*TASK OBJECTIVE:*
Pull out each line of the records that contains the word "Where". Case counts.

─── DATASET EXCERPTS ───

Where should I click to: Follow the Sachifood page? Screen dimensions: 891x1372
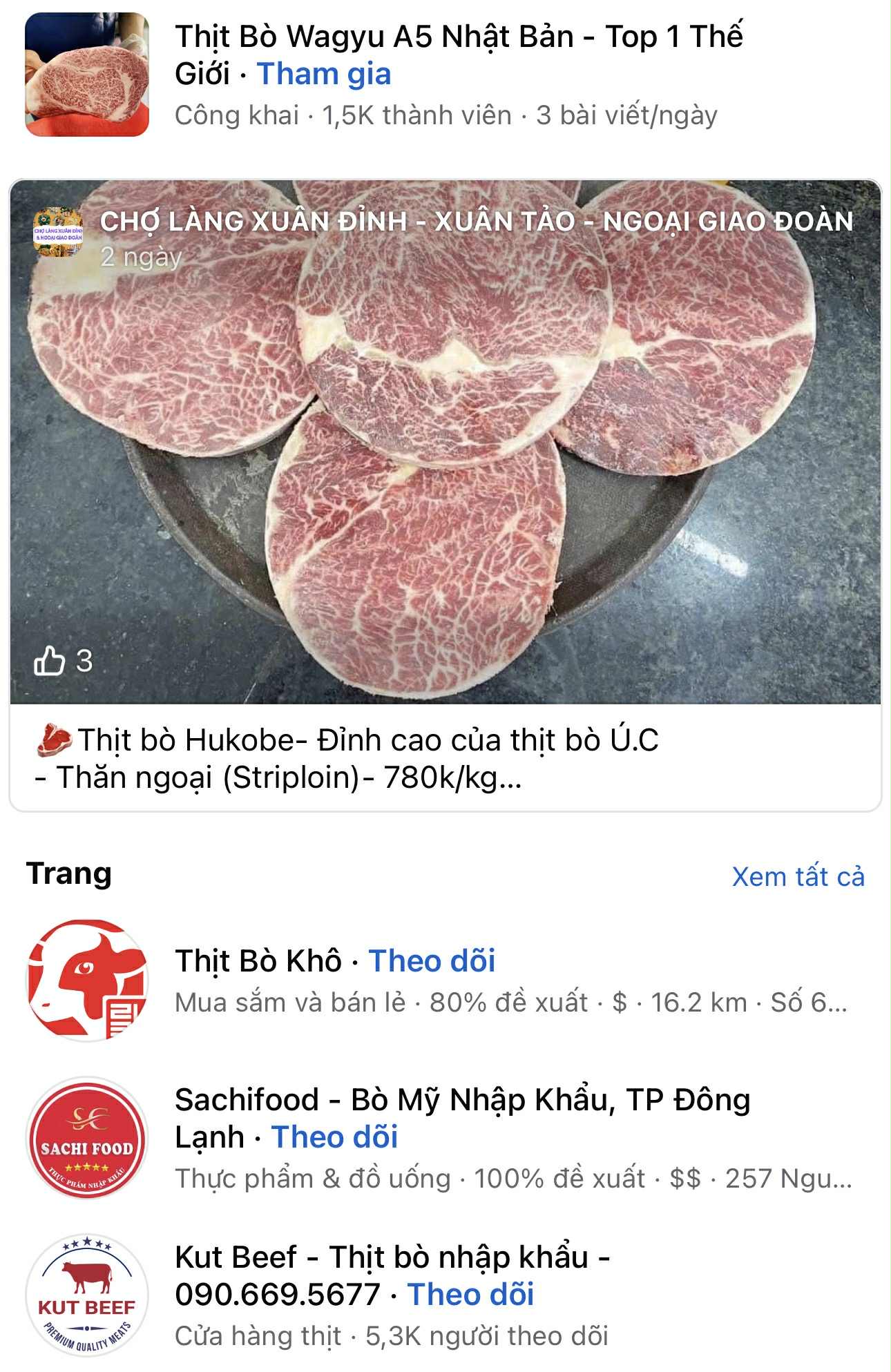(334, 1137)
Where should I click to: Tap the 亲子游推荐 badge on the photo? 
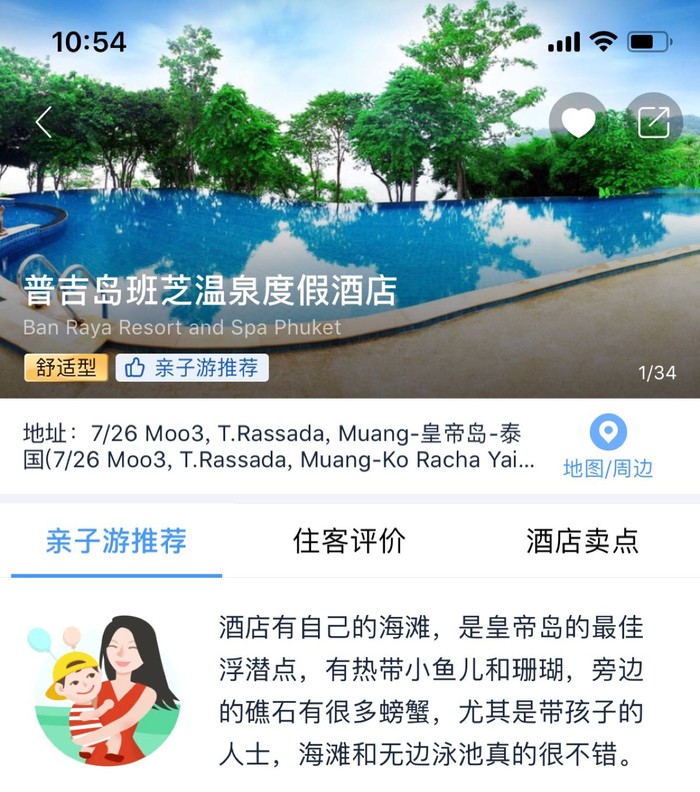click(192, 368)
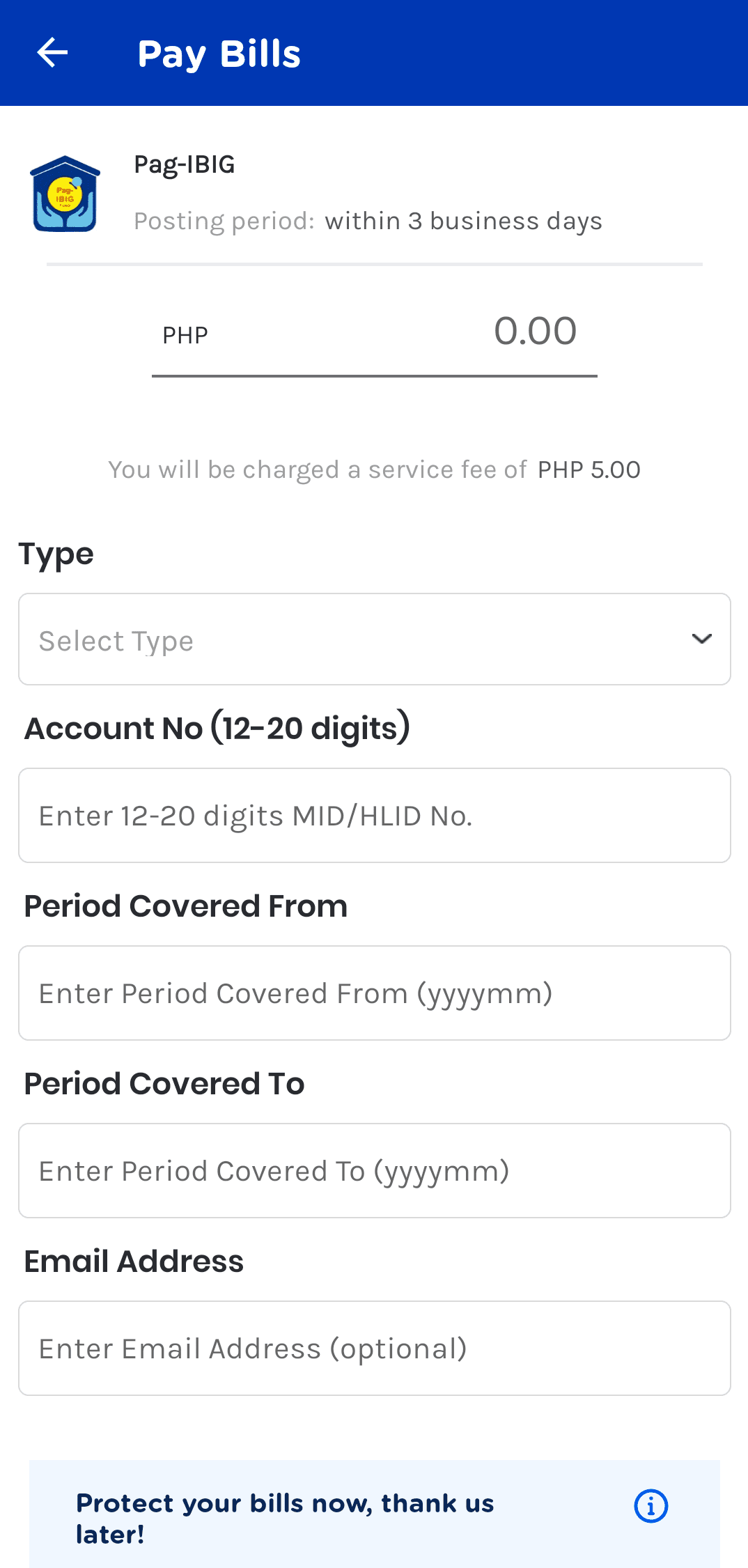Click the Type section dropdown field
This screenshot has width=748, height=1568.
pyautogui.click(x=374, y=639)
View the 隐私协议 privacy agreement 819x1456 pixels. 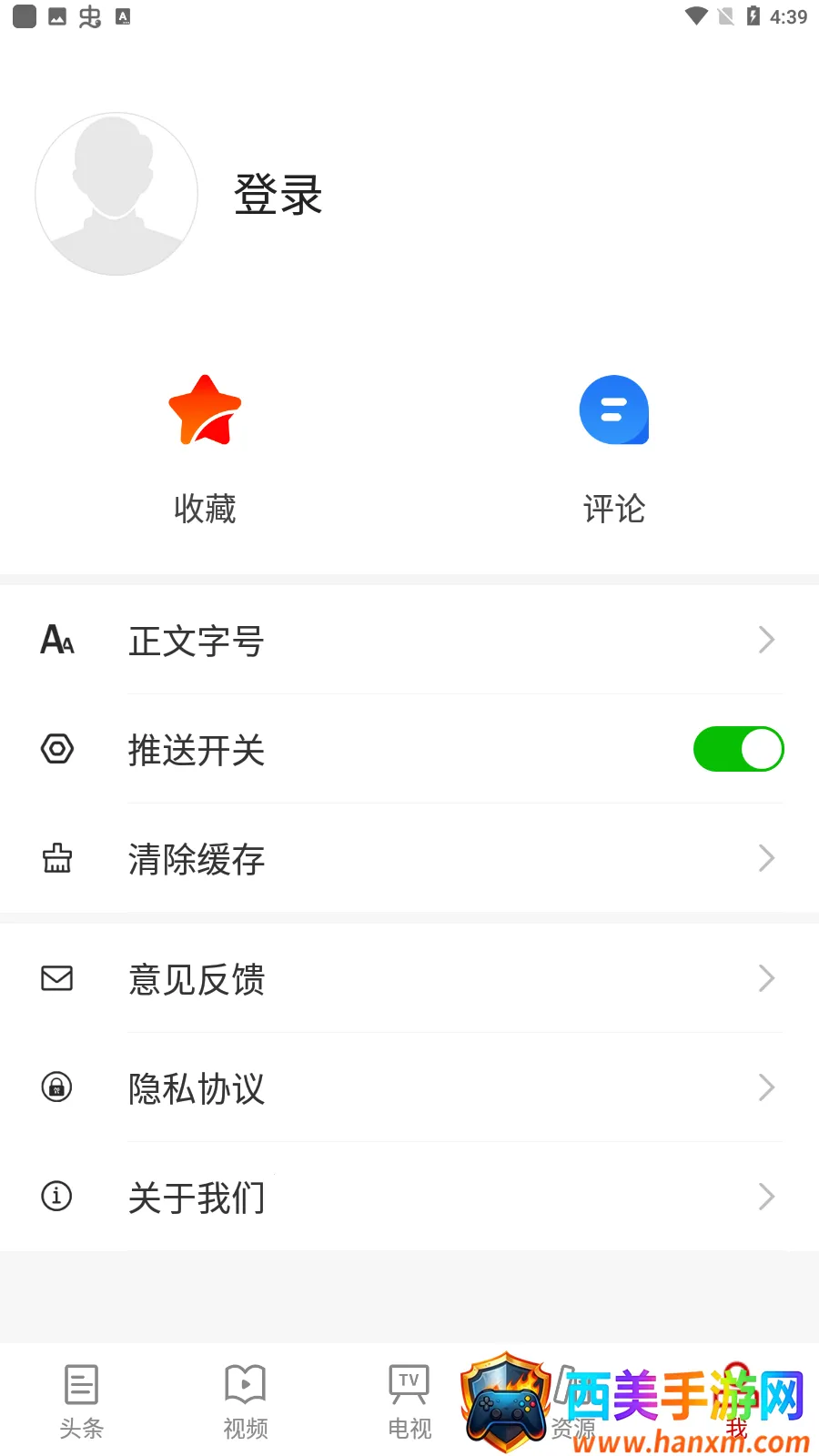(410, 1087)
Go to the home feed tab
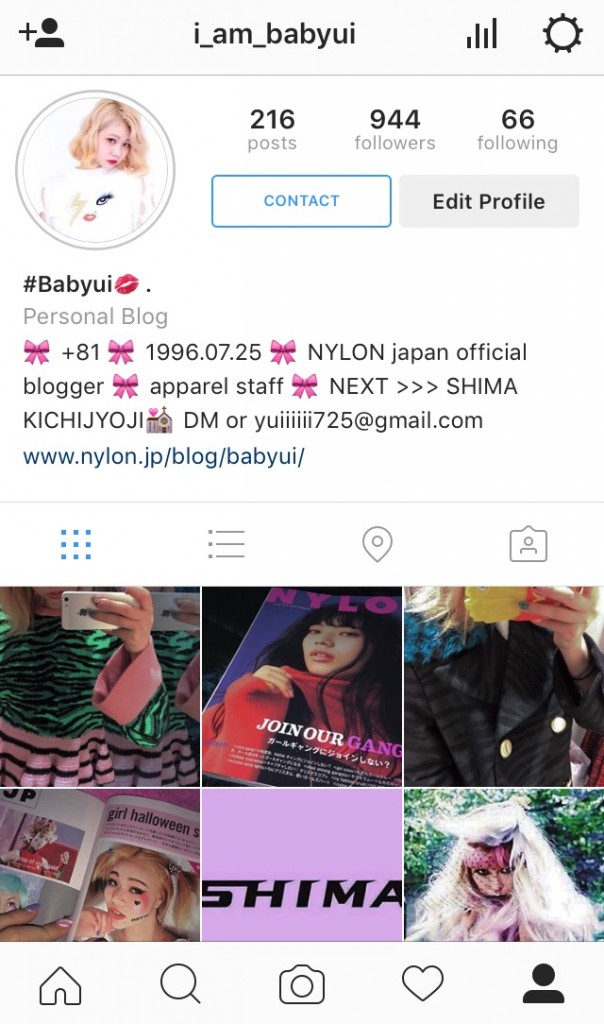 click(60, 985)
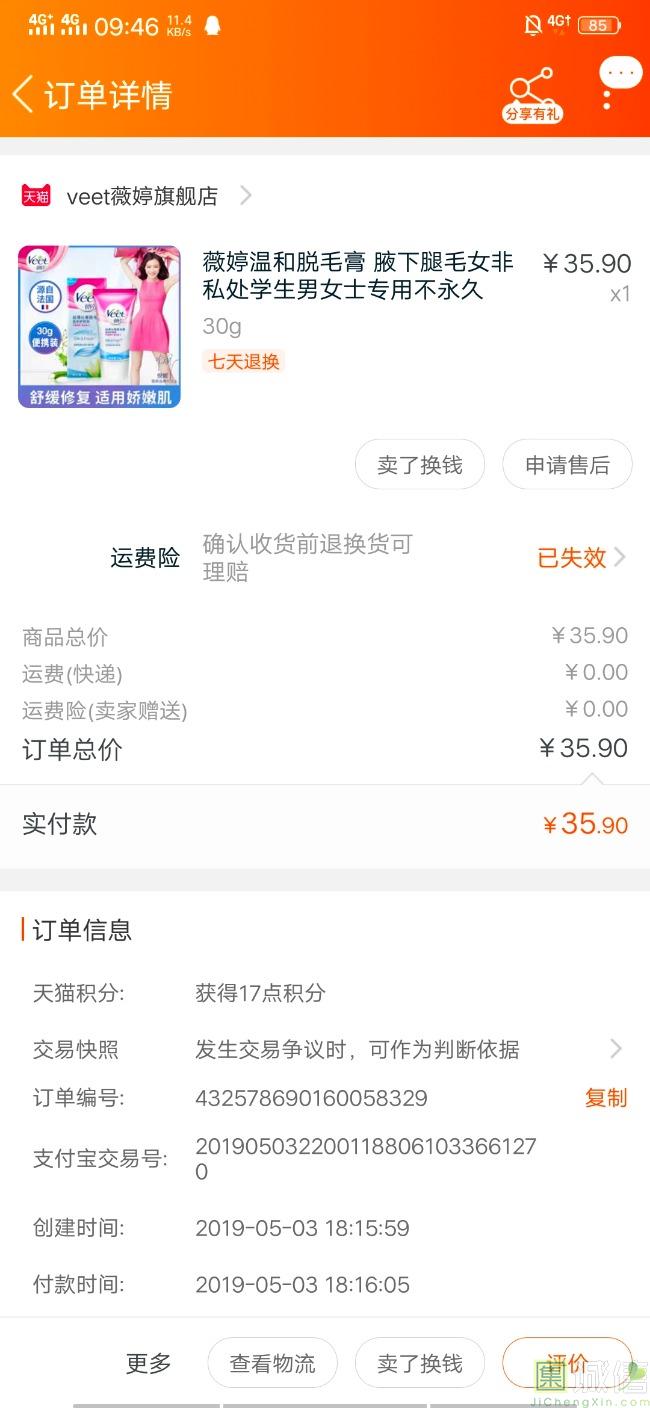
Task: Tap the bottom bar 卖了换钱 button
Action: coord(420,1363)

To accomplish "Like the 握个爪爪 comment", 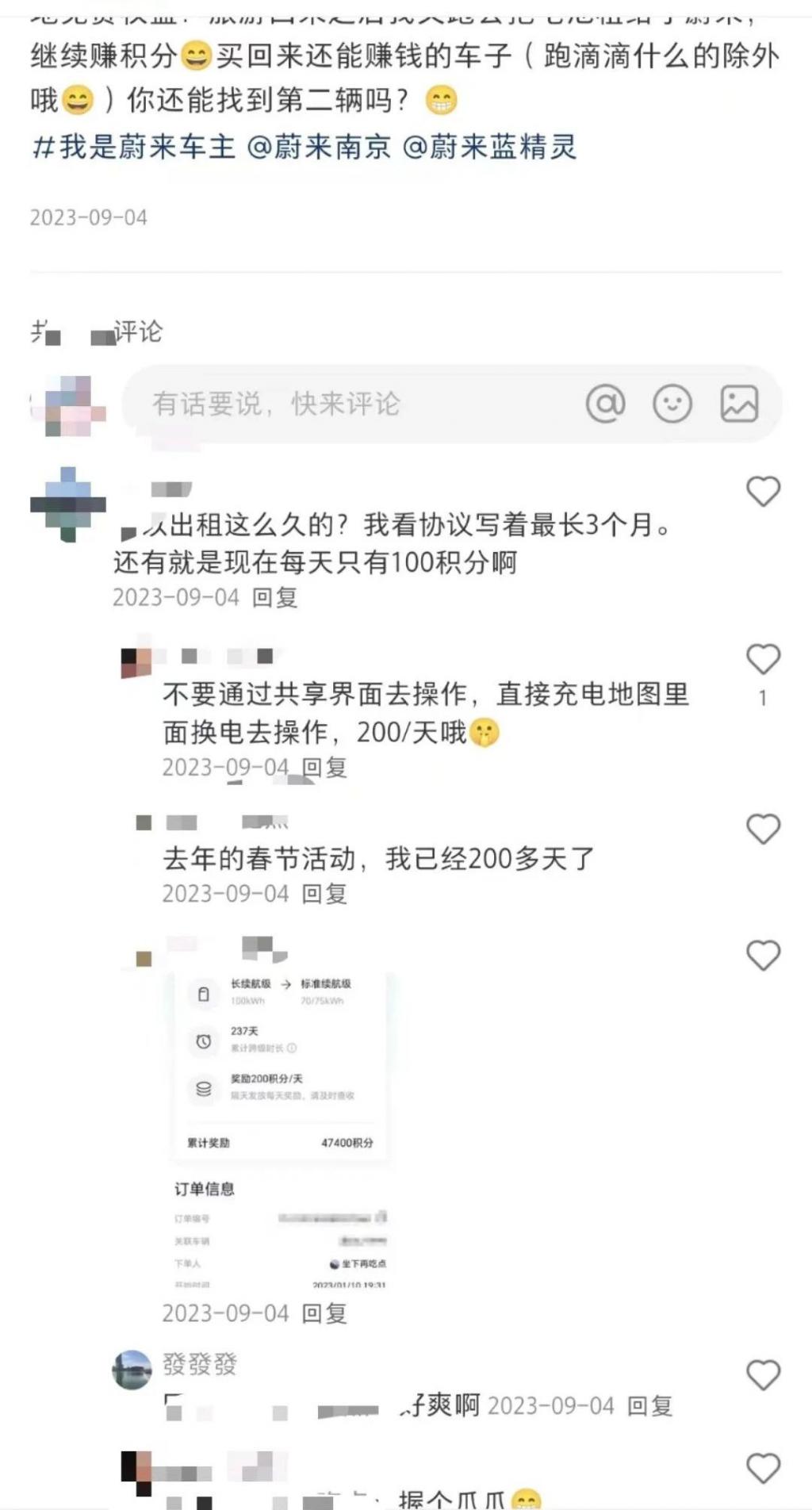I will click(x=763, y=1468).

───

*TASK RESULT:*
Where should I click to: Follow the Sachifood page? Screen dimensions: 891x1372
Where should I click to: Tap the 亲子游推荐 badge on the photo? 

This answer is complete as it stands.